[PATCH v2] media: imon: make send_packet() more robust

Tetsuo Handa posted 1 patch 2 months, 3 weeks ago
There is a newer version of this series
drivers/media/rc/imon.c | 69 +++++++++++++++++++++++++----------------
1 file changed, 42 insertions(+), 27 deletions(-)
[PATCH v2] media: imon: make send_packet() more robust
Posted by Tetsuo Handa 2 months, 3 weeks ago
syzbot is reporting that imon has three problems which result in
hung tasks due to forever holding device lock [1].

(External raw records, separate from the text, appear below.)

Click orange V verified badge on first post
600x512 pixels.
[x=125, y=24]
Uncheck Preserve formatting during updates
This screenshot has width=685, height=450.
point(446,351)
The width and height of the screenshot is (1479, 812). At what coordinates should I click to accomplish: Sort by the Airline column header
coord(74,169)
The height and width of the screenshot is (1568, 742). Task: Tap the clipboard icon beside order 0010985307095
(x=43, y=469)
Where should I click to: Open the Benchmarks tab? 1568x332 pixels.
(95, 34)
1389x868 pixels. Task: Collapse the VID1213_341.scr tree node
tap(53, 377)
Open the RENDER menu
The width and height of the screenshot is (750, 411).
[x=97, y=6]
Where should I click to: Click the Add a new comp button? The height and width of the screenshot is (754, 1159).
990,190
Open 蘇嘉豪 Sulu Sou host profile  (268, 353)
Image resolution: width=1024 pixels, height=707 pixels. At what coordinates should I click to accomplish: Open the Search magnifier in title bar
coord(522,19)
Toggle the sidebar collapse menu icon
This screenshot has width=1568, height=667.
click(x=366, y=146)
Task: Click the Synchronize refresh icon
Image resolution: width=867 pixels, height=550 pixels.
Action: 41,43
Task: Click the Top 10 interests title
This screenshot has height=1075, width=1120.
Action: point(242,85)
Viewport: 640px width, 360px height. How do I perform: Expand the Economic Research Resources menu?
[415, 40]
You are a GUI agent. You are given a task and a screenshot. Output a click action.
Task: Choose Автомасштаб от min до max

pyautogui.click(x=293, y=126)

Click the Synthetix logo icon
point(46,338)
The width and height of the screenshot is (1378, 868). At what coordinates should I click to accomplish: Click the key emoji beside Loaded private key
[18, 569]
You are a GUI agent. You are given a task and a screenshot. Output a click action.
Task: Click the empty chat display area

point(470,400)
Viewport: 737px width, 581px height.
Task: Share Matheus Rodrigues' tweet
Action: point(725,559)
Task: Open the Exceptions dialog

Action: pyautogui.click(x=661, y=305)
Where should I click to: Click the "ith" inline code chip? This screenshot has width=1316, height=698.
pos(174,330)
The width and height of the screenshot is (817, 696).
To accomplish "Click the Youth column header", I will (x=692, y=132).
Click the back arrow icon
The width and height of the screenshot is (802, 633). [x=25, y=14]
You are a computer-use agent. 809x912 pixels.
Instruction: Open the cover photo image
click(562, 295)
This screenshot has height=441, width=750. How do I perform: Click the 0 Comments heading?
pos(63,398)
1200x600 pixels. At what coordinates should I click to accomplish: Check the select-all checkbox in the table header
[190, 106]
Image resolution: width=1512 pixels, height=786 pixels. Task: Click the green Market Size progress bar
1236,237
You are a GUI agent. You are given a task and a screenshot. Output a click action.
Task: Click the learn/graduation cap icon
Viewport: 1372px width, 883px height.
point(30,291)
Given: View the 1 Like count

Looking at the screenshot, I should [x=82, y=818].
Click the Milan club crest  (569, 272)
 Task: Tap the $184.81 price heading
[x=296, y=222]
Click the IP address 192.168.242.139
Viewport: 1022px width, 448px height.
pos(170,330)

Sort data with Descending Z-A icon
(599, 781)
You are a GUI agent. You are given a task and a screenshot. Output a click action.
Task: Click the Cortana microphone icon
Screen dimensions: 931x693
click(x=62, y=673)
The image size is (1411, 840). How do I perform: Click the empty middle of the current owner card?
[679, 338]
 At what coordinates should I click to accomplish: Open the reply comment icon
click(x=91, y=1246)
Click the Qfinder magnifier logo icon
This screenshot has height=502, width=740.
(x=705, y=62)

First problem is that when usb_rx_callback_intf0() once got -EPROTO error
after ictx->dev_present_intf0 became true, usb_rx_callback_intf0()
resubmits urb after printk(), and resubmitted urb causes
usb_rx_callback_intf0() to again get -EPROTO error. This results in
printk() flooding (RCU stalls).

Alan Stern commented [2] that

  In theory it's okay to resubmit _if_ the driver has a robust
  error-recovery scheme (such as giving up after some fixed limit on the
  number of errors or after some fixed time has elapsed, perhaps with a
  time delay to prevent a flood of errors).  Most drivers don't bother to
  do this; they simply give up right away.  This makes them more
  vulnerable to short-term noise interference during USB transfers, but in
  reality such interference is quite rare.  There's nothing really wrong
  with giving up right away.

but imon has a poor error-recovery scheme which just retries forever;
this behavior should be fixed.

Since I'm not sure whether it is safe for imon users to give up upon any
error code, this patch takes care of only union of error codes chosen from
modules in drivers/media/rc/ directory which handle -EPROTO error (i.e.
ir_toy, mceusb and igorplugusb).

Second problem is that when usb_rx_callback_intf0() once got -EPROTO error
before ictx->dev_present_intf0 becomes true, usb_rx_callback_intf0() always
resubmits urb due to commit 8791d63af0cf ("[media] imon: don't wedge
hardware after early callbacks"). The ictx->dev_present_intf0 test was
introduced by commit 6f6b90c9231a ("[media] imon: don't parse scancodes
until intf configured"), but that commit did not call usb_unlink_urb()
when usb_rx_callback_intf0() got an error. Move the ictx->dev_present_intf0
test to immediately before imon_incoming_packet() so that we can call
usb_unlink_urb() as needed, or the first problem explained above happens
without printk() flooding (i.e. hung task).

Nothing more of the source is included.